• Demande écrite 1: Reproduisez intégralement le texte sur Djeddah, sans y changer quoi que ce soit.

┌─ Texte à lire

Plus au nord, les traditions ancestrales laissent toute place à la cosmopolite et libérale Djeddah, où contrairement au reste du pays la vie ne se concentre pas que dans des espaces clos mais semble au contraire résonner partout le long de la corniche, au bord de la mer Rouge.
Le vieux Djeddah, aux façades en bois typiques agrémentées de rawashins - balcon en bois permettant à la fois de filtrer la chaleur et de protéger des regards – et aux multiples magasins de textiles en tous genres non loin du souk, est classé au patrimoine mondial de l’UNESCO. La vieille mosquée qui semble flotter en bordure de corniche attire les familles au moment des prières. Les locaux qui s’y pressent sont pour la plupart amoureux de leur patrimoine architectural, qu’ils font tout pour préserver. Au détour d’une promenade, l’équipe arrive à « Al Cham », un vieux terrain de foot en plein centre-ville. Alors que la silhouette d’une femme se dessine sur une façade, des adolescents s’échangent un ballon de football, soulevant la poussière blanche en plein soleil. Jeunesse, sport et vieux Djeddah se mêlent dans cette scène de la vie quotidienne avec cette grâce des instants volés.

└─
┌─ Liste des enregistrements

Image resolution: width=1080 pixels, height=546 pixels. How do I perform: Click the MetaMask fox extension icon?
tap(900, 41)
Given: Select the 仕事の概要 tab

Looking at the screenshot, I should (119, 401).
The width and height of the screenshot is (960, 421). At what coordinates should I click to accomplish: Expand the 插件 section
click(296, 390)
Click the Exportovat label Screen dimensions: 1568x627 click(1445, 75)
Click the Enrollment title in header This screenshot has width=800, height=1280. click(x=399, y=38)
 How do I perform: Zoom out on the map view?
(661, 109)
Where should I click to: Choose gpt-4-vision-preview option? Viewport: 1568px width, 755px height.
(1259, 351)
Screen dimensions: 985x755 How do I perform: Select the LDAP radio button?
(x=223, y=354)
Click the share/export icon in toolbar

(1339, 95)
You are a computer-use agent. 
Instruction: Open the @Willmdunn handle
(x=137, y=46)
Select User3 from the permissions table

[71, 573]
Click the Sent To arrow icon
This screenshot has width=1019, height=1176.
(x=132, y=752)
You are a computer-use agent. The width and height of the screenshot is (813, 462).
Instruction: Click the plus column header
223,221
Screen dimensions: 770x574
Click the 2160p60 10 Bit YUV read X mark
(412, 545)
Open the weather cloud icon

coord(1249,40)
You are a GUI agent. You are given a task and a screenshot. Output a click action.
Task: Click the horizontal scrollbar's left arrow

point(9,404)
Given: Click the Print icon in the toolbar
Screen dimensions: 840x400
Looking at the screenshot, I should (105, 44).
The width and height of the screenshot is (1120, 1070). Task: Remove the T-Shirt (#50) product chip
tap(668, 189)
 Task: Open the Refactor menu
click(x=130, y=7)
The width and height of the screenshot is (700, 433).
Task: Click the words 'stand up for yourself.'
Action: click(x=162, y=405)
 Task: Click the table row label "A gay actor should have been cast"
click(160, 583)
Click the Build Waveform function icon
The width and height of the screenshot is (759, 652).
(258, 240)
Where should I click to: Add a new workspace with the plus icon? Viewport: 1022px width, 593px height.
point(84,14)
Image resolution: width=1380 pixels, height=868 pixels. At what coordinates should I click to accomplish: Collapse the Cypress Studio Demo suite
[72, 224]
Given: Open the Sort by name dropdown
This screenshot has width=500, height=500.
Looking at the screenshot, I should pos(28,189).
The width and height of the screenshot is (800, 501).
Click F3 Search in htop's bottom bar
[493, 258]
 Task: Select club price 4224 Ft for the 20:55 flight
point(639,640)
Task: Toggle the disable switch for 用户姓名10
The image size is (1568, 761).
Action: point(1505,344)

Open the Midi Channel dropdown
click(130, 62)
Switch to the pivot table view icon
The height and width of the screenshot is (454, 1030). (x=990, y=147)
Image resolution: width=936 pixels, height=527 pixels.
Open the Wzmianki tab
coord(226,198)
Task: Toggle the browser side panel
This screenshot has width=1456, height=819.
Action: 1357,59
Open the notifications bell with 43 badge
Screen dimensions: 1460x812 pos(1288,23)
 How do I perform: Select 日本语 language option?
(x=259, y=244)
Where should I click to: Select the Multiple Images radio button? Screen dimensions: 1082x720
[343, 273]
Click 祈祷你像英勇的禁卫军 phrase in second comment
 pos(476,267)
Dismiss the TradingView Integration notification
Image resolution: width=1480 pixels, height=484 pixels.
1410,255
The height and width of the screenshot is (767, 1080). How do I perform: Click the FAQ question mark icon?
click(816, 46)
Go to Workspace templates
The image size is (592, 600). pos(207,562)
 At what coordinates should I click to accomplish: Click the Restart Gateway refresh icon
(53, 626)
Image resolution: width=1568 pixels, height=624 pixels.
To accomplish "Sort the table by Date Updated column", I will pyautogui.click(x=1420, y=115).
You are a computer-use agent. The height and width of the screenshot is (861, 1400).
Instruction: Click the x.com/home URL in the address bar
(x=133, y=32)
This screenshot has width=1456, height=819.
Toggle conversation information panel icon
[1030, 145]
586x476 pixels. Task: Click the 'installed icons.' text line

└─

• Demande écrite 2: Présentez en liste numérotée une partie des enregistrements : commencez à la ligne qui contient "At what coordinates should I click to accomplish: Click" et arrêtez-vous après celle qui contient "(x=133, y=32)". Laissez de côté les lignes vides.

• Bonne réponse 1:
Plus au nord, les traditions ancestrales laissent toute place à la cosmopolite et libérale Djeddah, où contrairement au reste du pays la vie ne se concentre pas que dans des espaces clos mais semble au contraire résonner partout le long de la corniche, au bord de la mer Rouge.
Le vieux Djeddah, aux façades en bois typiques agrémentées de rawashins - balcon en bois permettant à la fois de filtrer la chaleur et de protéger des regards – et aux multiples magasins de textiles en tous genres non loin du souk, est classé au patrimoine mondial de l’UNESCO. La vieille mosquée qui semble flotter en bordure de corniche attire les familles au moment des prières. Les locaux qui s’y pressent sont pour la plupart amoureux de leur patrimoine architectural, qu’ils font tout pour préserver. Au détour d’une promenade, l’équipe arrive à « Al Cham », un vieux terrain de foot en plein centre-ville. Alors que la silhouette d’une femme se dessine sur une façade, des adolescents s’échangent un ballon de football, soulevant la poussière blanche en plein soleil. Jeunesse, sport et vieux Djeddah se mêlent dans cette scène de la vie quotidienne avec cette grâce des instants volés.

• Bonne réponse 2:
1.  At what coordinates should I click to accomplish: Click the Restart Gateway refresh icon
2. (53, 626)
3. Image resolution: width=1568 pixels, height=624 pixels.
4. To accomplish "Sort the table by Date Updated column", I will pyautogui.click(x=1420, y=115).
5. You are a computer-use agent. The height and width of the screenshot is (861, 1400).
6. Instruction: Click the x.com/home URL in the address bar
7. (x=133, y=32)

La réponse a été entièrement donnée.